Быстро оцениваю обстановку: Заяц уселась за стол, и сейчас там больше никого нет, не считая официанта, который как раз наливает ей белое игристое.

Она сидит так, что со стороны танцплощадки ее почти не видно за «живой изгородью», которой зал разделён на две зоны. Сидит спиной ко мне: ровная, как гвоздь, и я даже отсюда чувствую ее раздражение.

Мне не нужно к ней походить.

Но в последний раз я видел ее два месяца назад.

И мне не хватает ее дурных сообщений и звонков.

Я все-таки иду к столу.

Держу себя в руках, чтобы не схватить заразу прямо за плечи и не потащить в менее людное место, чтобы поговорить. Не знаю даже о чем. Может, просто хочу еще раз услышать, как стонет?

Наклоняюсь, опираясь на спинку соседнего стула.

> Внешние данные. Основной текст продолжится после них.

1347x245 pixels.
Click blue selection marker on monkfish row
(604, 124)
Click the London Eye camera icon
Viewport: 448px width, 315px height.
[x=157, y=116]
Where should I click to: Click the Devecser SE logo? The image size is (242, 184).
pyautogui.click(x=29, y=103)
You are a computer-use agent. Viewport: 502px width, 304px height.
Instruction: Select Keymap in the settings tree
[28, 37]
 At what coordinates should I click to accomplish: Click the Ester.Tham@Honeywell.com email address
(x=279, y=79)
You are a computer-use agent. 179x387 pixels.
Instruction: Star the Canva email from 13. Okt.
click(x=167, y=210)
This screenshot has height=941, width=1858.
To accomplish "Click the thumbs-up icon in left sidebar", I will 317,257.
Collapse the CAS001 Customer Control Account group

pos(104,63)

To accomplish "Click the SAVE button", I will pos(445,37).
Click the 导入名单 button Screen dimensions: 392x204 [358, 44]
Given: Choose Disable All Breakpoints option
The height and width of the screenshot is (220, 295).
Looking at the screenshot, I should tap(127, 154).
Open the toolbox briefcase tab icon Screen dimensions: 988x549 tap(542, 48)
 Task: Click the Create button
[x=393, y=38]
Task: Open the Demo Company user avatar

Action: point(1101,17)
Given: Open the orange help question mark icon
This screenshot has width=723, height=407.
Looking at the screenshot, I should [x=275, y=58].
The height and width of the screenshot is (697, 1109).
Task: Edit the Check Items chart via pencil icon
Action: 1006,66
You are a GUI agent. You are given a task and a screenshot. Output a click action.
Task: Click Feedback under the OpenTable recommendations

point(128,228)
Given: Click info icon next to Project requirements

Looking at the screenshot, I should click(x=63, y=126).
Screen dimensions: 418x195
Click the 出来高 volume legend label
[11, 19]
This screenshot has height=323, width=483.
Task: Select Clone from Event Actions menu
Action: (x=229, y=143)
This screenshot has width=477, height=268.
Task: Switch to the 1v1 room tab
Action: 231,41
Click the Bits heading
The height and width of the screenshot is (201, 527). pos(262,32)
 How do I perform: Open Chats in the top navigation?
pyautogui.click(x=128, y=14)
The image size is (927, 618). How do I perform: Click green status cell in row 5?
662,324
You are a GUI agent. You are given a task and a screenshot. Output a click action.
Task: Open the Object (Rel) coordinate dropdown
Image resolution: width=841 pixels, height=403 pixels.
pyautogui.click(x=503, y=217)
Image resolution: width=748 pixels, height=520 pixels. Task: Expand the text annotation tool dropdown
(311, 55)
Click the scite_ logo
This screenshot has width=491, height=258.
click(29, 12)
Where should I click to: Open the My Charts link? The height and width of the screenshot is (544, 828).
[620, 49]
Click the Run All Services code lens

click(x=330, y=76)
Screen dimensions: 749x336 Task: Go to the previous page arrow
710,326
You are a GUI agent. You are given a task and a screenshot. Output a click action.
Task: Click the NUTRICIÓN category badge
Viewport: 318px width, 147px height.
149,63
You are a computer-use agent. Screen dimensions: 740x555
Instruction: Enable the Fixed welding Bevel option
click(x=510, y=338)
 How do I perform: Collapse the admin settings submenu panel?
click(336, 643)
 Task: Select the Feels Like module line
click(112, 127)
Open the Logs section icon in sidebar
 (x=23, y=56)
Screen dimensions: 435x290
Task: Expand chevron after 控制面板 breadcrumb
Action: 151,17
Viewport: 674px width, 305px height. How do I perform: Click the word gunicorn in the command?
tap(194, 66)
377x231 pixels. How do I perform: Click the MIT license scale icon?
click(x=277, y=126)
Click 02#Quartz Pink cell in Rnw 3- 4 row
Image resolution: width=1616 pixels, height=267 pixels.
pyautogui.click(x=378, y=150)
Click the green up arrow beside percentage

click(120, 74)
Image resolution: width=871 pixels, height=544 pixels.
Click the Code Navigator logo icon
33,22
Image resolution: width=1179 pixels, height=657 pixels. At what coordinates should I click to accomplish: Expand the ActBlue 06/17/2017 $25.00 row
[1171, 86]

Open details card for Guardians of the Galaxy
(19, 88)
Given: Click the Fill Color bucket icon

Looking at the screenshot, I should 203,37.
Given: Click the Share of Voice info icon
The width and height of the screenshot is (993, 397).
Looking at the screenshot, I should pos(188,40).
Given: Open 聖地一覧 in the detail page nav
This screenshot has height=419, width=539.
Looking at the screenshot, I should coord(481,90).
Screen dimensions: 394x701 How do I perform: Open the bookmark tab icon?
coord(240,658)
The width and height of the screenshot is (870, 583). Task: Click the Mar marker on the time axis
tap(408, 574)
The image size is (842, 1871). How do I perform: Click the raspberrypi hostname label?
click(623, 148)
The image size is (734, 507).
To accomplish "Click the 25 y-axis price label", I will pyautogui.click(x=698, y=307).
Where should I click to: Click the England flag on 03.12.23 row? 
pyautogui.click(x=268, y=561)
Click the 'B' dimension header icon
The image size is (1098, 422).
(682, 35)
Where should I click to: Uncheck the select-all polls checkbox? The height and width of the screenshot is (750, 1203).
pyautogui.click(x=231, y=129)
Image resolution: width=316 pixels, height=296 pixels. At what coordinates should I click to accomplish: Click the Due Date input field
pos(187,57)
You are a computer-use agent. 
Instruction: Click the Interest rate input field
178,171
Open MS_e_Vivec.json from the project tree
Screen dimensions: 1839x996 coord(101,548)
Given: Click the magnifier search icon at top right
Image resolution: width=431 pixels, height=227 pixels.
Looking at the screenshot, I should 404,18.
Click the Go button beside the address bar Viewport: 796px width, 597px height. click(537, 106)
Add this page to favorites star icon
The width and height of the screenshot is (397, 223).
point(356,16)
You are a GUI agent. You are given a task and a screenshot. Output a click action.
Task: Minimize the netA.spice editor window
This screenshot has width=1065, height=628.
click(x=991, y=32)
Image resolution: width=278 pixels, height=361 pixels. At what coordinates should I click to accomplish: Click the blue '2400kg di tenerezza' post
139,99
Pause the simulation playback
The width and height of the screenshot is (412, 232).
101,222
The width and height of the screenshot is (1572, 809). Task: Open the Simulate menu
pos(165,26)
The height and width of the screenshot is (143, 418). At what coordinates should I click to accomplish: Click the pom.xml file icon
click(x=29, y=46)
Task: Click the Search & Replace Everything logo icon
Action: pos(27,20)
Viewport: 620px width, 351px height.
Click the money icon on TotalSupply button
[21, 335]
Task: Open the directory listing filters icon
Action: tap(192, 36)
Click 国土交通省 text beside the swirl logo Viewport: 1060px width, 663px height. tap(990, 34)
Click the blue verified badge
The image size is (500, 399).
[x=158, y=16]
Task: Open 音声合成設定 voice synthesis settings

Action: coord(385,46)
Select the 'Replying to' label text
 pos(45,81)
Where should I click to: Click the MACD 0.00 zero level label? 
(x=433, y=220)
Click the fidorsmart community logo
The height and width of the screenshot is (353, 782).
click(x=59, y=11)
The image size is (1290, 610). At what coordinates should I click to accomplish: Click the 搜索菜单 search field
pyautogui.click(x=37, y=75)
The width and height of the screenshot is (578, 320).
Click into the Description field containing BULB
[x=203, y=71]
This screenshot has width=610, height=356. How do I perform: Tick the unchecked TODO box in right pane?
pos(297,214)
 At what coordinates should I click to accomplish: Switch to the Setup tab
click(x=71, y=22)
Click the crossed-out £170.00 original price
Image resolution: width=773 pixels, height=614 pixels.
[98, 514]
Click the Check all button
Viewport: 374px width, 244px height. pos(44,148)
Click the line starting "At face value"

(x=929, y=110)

Заяц даже ухом не ведет — смотрит прямо перед собой, медленно пьет игристое и напрочь игнорирует набор фруктов на блюде.

— Зай, что происходит? — нарушаю молчание первым, потому что через минуту танцы закончатся и тогда, скорее всего, поговорить не получится даже шепотом. — Может, вырубишь уже капризную принцессу и вспомнишь, что взрослая?

— Что вы такой злой, Марк Игоревич? — продолжает гипнотизировать взглядом что-то невидимое прямо у себя перед носом. — Подарок не понравился? Простите, на что денег хватило. Зато в их стоимость входит все мое уважение и почтение, и много часов общения оператором и консультантами, действительно ли размер стельки соответствует…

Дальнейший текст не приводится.